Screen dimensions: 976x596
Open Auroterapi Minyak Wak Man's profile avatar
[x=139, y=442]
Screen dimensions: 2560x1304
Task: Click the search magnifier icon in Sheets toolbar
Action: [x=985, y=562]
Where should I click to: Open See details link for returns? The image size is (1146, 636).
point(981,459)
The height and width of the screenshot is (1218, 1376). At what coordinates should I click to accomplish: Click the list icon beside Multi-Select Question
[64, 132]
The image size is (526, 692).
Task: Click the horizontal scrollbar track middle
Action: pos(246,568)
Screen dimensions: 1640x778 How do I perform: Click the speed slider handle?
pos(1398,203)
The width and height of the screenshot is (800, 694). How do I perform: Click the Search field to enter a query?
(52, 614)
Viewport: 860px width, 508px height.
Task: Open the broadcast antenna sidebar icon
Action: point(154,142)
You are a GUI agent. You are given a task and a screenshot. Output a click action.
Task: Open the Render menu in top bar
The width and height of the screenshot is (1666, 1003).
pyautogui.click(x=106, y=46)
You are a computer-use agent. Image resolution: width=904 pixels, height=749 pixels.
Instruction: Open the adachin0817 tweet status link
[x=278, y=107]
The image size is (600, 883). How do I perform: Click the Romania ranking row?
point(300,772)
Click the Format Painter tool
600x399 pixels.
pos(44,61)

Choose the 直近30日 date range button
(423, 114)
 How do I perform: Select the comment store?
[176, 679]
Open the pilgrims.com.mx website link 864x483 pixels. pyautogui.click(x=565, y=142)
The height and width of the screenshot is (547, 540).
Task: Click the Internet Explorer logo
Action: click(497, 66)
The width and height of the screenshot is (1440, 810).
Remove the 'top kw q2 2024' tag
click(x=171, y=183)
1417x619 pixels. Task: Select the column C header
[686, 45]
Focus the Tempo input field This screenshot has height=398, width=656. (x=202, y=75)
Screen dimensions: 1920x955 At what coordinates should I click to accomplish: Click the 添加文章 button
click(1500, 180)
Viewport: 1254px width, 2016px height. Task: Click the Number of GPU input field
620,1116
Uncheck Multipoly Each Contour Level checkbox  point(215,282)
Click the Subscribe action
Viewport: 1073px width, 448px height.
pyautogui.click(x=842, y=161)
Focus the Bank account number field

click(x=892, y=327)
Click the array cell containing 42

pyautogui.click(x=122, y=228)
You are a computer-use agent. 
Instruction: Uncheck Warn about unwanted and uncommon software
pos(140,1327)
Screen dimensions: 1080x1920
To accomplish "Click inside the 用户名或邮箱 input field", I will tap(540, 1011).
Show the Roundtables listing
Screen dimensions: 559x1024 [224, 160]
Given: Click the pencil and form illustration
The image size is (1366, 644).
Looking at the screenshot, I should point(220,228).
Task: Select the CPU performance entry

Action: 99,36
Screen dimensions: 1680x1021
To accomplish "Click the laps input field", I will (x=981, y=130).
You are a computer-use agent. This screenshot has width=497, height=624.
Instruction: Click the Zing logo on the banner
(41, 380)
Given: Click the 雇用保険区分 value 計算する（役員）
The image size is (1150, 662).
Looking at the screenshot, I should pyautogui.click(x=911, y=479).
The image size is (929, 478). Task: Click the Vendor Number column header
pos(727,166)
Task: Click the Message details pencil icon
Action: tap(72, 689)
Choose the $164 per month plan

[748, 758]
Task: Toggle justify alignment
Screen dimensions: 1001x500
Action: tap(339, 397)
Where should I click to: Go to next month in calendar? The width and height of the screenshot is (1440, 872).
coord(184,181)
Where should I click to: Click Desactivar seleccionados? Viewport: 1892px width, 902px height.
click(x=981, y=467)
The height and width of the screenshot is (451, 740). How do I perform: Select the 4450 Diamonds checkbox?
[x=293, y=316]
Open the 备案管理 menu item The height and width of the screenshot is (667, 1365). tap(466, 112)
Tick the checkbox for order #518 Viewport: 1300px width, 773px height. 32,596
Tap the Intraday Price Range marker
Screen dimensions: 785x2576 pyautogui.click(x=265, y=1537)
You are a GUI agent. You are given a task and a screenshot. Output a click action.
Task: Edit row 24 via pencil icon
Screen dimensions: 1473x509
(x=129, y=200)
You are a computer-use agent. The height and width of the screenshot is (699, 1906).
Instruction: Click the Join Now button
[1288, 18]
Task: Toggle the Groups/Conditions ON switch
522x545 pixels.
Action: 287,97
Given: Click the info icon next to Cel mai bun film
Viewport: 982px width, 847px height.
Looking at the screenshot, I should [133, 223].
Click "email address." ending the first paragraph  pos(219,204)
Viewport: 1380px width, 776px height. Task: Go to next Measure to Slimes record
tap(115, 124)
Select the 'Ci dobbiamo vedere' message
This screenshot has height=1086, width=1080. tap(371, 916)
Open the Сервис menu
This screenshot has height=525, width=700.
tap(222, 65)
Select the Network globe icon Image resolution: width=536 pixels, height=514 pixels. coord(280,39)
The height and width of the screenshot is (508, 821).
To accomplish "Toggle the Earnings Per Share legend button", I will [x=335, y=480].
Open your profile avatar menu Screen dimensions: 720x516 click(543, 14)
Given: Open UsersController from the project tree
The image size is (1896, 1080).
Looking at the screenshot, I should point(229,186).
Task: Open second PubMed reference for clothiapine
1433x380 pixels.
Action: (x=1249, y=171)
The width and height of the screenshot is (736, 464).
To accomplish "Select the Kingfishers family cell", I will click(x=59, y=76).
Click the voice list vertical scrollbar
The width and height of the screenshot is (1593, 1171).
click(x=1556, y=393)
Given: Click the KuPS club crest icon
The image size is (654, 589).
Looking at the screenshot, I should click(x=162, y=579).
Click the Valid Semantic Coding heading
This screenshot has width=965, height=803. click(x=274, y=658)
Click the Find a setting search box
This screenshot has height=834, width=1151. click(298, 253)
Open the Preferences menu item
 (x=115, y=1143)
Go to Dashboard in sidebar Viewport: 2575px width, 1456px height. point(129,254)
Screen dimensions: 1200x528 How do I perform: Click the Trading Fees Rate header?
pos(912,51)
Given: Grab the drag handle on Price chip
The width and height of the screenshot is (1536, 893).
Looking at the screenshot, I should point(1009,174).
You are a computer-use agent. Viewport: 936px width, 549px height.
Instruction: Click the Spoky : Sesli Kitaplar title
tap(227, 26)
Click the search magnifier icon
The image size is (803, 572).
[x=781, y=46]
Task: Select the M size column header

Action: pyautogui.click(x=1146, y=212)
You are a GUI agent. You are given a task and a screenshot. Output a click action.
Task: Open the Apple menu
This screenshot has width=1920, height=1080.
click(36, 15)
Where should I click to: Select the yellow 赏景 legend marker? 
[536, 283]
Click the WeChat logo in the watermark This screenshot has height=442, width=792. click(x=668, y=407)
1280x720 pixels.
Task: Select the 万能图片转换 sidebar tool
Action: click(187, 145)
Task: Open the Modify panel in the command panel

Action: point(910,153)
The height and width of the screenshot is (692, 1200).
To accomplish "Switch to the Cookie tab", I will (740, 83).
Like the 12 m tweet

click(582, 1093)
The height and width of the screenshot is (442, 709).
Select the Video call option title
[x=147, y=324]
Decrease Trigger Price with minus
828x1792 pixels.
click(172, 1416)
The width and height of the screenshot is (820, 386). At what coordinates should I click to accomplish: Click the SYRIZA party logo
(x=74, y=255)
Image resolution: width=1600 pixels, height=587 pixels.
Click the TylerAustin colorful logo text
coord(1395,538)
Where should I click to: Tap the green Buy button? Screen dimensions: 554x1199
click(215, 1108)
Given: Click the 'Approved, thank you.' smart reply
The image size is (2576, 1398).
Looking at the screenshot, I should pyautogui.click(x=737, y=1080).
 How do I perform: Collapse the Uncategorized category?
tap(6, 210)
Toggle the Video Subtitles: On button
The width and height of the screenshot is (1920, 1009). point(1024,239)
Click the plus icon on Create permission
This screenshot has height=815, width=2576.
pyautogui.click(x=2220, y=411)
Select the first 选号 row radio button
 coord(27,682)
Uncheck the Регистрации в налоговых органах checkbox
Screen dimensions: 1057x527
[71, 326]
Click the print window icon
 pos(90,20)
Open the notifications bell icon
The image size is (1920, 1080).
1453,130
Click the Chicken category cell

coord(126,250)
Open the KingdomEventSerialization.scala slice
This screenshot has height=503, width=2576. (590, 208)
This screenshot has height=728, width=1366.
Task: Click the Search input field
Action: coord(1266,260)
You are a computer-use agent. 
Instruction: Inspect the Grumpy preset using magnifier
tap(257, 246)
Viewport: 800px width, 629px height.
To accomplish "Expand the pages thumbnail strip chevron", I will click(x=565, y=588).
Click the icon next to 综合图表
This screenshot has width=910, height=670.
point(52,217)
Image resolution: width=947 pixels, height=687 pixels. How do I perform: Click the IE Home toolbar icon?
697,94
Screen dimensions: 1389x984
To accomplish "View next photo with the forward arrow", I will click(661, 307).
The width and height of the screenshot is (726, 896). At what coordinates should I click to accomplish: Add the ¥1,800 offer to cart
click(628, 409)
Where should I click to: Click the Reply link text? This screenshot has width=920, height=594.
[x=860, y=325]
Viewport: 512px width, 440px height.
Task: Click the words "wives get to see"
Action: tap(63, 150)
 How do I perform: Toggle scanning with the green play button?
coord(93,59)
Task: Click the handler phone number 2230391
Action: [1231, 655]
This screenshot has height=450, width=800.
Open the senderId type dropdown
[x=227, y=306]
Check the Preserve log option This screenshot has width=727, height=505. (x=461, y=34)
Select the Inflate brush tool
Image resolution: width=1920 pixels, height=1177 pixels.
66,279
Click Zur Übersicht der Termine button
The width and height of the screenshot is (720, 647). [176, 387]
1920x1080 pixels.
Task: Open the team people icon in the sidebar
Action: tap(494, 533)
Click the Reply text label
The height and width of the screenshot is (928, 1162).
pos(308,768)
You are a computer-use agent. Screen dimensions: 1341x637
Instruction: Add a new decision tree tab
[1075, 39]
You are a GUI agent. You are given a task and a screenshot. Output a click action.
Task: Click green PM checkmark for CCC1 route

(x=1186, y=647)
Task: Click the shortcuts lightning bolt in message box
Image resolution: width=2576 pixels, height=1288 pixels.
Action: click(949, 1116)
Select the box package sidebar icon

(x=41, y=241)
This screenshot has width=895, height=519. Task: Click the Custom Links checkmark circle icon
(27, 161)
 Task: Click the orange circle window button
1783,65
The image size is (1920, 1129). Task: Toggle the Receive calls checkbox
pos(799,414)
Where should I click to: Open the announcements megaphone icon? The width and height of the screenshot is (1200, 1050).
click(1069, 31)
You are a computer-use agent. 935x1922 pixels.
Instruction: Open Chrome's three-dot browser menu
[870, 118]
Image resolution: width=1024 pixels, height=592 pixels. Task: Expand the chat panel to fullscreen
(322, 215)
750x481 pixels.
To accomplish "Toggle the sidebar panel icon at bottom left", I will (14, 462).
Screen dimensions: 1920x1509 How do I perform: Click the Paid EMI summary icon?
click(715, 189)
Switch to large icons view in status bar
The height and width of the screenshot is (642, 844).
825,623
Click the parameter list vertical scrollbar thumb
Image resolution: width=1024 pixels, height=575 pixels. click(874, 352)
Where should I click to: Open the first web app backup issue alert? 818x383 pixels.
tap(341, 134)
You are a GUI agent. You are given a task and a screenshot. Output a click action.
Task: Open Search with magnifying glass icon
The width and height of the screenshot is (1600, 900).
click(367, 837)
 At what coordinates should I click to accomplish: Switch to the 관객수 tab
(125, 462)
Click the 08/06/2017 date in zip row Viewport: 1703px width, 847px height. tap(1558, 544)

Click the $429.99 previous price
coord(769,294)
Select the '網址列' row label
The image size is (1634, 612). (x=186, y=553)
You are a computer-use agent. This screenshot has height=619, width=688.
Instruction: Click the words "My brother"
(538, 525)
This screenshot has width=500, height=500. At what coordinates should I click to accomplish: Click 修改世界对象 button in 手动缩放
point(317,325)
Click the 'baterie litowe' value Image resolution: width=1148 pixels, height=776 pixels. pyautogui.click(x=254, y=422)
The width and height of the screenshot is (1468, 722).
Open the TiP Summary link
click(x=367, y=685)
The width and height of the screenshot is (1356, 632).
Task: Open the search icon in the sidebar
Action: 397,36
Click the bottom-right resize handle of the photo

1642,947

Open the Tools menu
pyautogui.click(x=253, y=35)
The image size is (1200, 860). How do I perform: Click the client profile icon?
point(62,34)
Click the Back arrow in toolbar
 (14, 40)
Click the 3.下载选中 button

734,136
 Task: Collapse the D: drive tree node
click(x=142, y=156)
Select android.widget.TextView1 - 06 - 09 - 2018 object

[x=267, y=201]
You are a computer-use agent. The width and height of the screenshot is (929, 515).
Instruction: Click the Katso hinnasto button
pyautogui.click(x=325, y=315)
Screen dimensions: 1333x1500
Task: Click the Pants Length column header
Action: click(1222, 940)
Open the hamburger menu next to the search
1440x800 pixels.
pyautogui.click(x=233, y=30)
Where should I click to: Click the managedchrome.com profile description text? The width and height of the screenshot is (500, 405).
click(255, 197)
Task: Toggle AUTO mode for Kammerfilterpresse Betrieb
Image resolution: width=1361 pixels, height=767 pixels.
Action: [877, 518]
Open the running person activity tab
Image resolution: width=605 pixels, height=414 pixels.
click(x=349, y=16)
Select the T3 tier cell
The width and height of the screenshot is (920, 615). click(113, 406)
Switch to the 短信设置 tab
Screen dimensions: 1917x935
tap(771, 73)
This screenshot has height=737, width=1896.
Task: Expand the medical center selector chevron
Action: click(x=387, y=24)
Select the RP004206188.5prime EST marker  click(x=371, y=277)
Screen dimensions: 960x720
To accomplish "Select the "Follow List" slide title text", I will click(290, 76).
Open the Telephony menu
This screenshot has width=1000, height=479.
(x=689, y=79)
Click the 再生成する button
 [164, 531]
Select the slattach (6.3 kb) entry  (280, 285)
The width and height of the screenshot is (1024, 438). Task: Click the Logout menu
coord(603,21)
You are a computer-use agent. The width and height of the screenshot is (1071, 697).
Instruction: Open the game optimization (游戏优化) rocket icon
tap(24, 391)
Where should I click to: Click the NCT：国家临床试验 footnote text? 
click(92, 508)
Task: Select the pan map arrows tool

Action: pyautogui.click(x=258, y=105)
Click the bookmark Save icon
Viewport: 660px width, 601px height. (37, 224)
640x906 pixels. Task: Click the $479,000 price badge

——

List every line of the data above that contains the word "Video".

- SOLUTION TO THE PROBLEM
Select the Video call option title
Toggle the Video Subtitles: On button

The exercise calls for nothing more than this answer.